In ogni caso è prassi codificarle senza porre degli spazi di indentazione ma facendo
terminare le direttive #endif con un commento che evidenzia a quale #if appartiene.

Snippet 10.14 La direttiva #endif.


...
#define A 1
#define B 1
#define C 1

int main(void)
{
// una serie di #if / #endif innestati; saranno incluse tutte e tre le istruzioni
// di printf
#if A
printf("Ramo A...\n");
#if B
printf("Ramo B...\n");
#if C
printf("Ramo C...\n");
#endif /* C */
#endif /* B */
#endif /* A */
...
}

La direttiva #ifdef
La direttiva del preprocessore #ifdef (Sintassi 10.10) consente di verificare se un
determinato identificatore è stato definito come un nome di una macro.
Sintassi 10.10 La direttiva #ifdef.
#ifdef macro_identifier new_line [rows_group]

La direttiva #ifdef è per certi versi simile alla direttiva #if perché indica al preprocessore
se includere o meno nel codice che sarà compilato il gruppo di righe di testo relativo;
tuttavia essa ha un’importante differenza, ovvero non valuta un’espressione costante intera
ma verifica solo se un nome di una macro è definito (infatti, non è necessario che la macro
abbia associato un valore come 0, 1 e così via).

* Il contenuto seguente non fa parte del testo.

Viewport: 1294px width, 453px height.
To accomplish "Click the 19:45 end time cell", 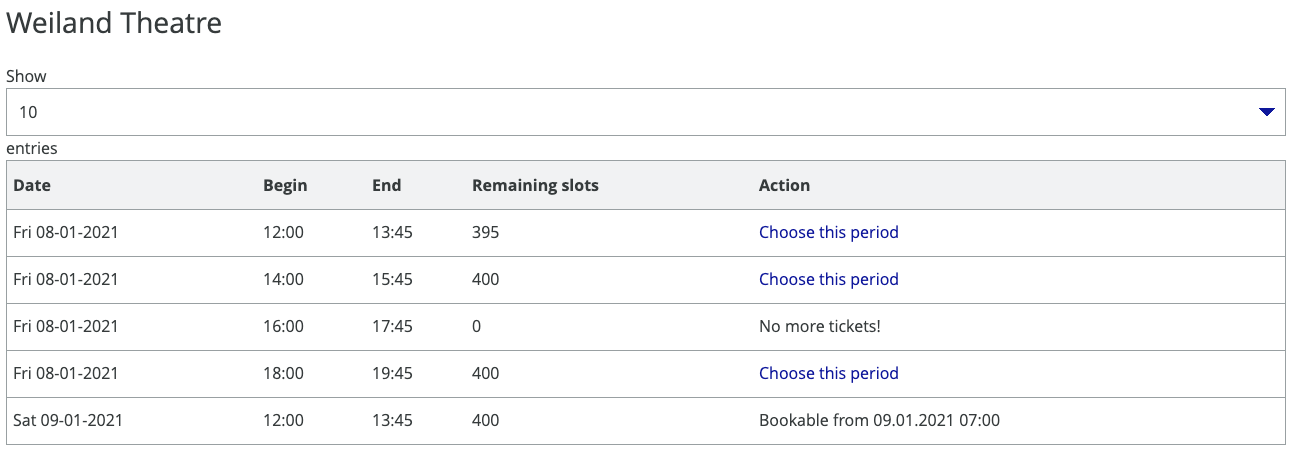I will coord(392,373).
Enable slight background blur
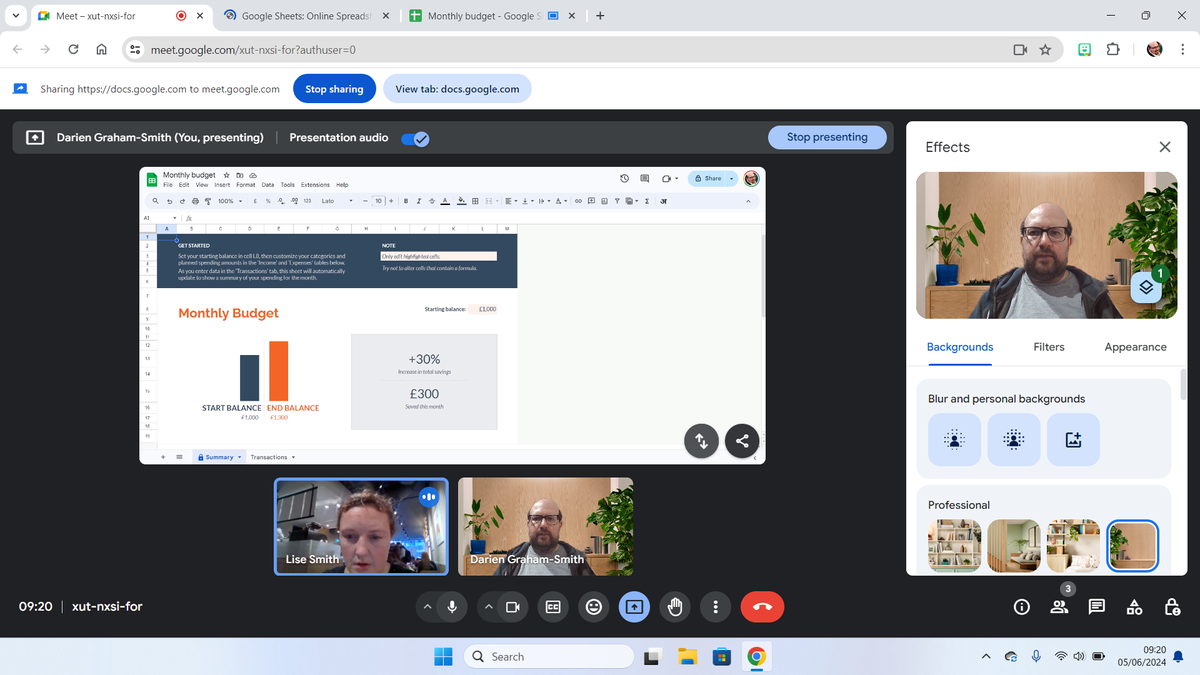This screenshot has height=675, width=1200. pos(953,439)
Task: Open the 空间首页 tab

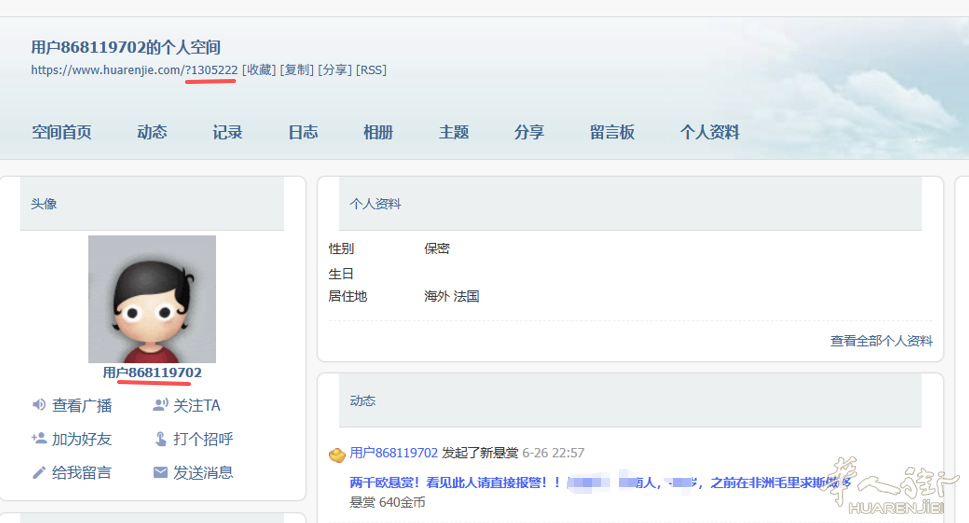Action: pos(62,132)
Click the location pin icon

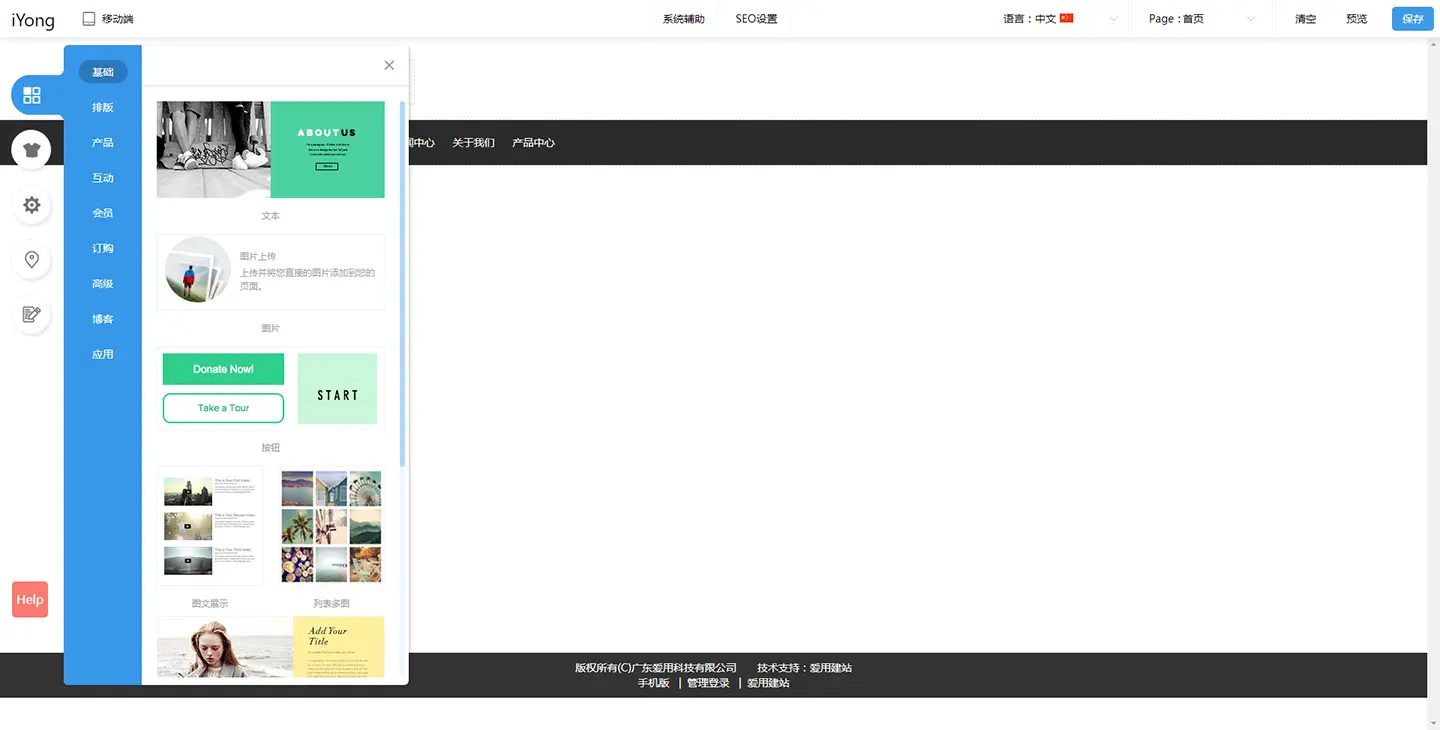(x=32, y=260)
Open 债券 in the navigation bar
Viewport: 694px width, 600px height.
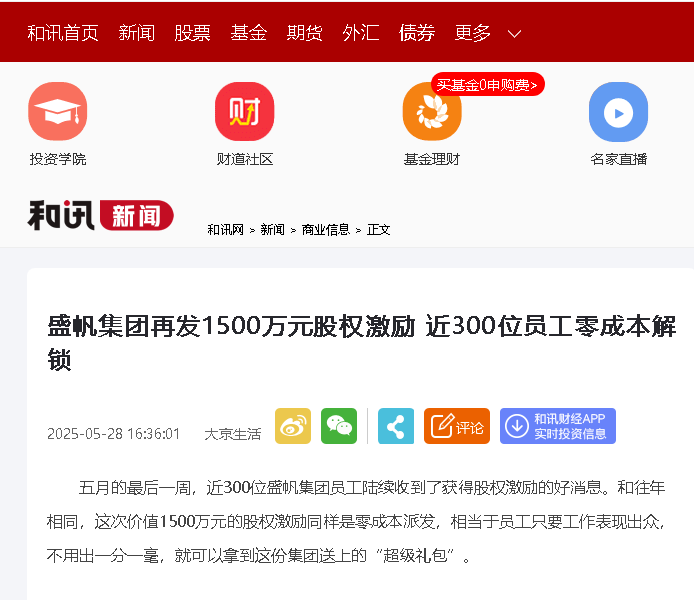pos(416,33)
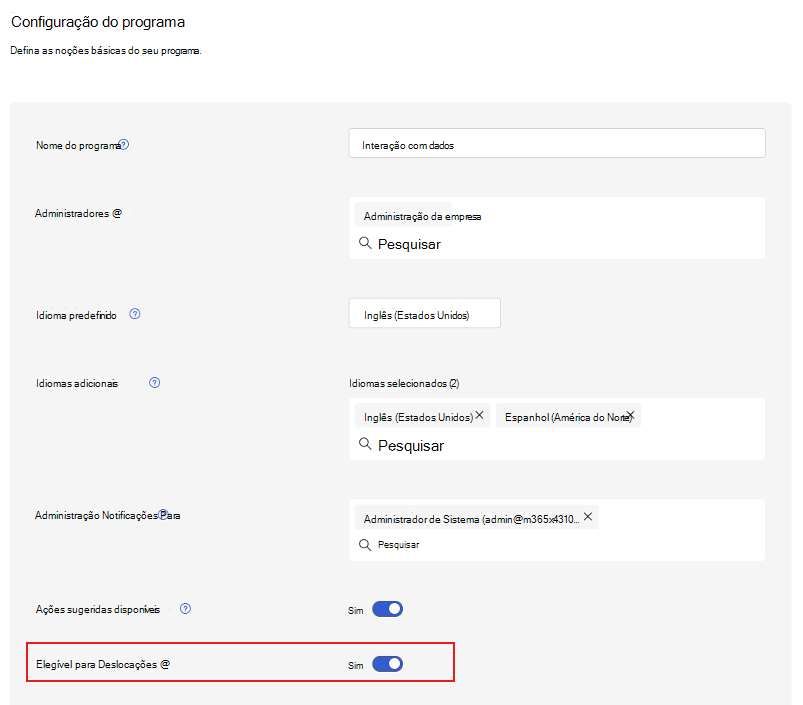Viewport: 803px width, 705px height.
Task: Open help for Ações sugeridas disponíveis
Action: tap(185, 608)
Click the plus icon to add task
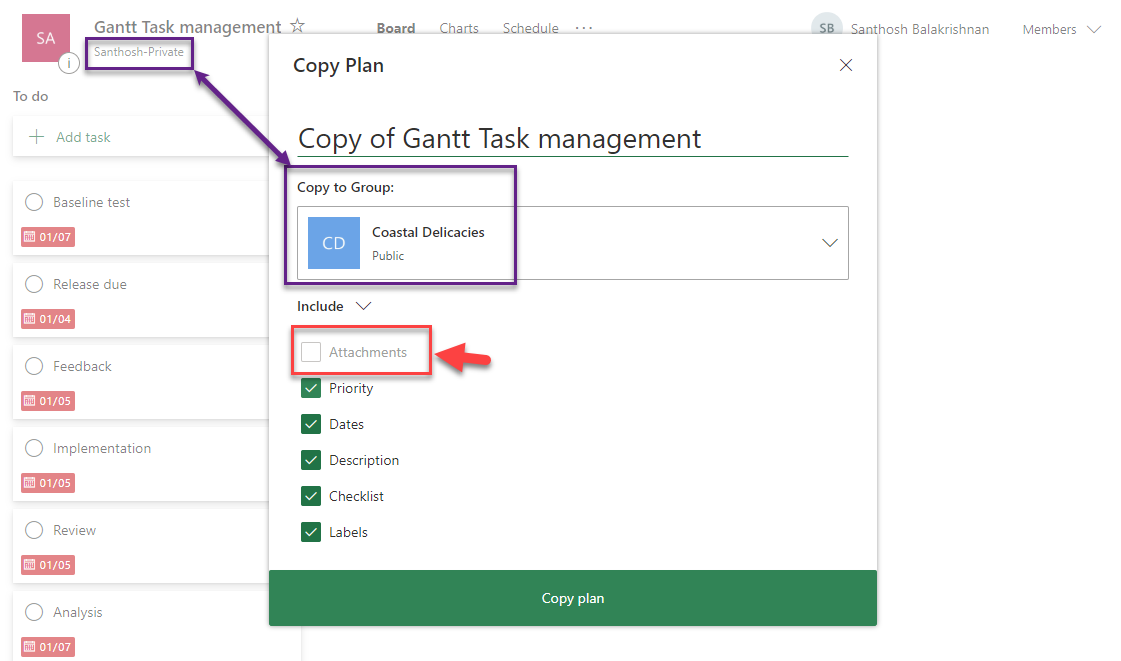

Snippet 10.15 La direttiva #ifdef.


...
#define NL

int main(void)
{
int data[] = {1, 2, 3, 4, 5};

for (size_t i = 0; i < sizeof data / sizeof (int); i++)


{
#ifdef NL /* stampa gli elementi di data ciascuno su una singola riga */
printf("%d\n", data[i]);
#else /* stampa gli elementi di data su una stessa riga */
printf("%d ", data[i]);
#endif /* NL */
}
...
}

Nello Snippet 10.5 il ciclo for stamperà a video i valori di tutti gli elementi dell’array data
in modo che saranno visualizzati ciascuno su una riga di testo separata.
Ciò sarà possibile perché la direttiva #ifdef verificherà che il nome NL è definito come
nome di una macro, e pertanto indicherà al preprocessore di lasciare nel codice sorgente la
relativa istruzione printf che conterrà anche la sequenza di escape di nuova riga.

La direttiva #ifndef
La direttiva del preprocessore #ifndef (Sintassi 10.11) consente di verificare se un
determinato identificatore non è stato definito come un nome di una macro.

Sintassi 10.11 La direttiva #ifndef.


#ifndef macro_identifier new_line [rows_group]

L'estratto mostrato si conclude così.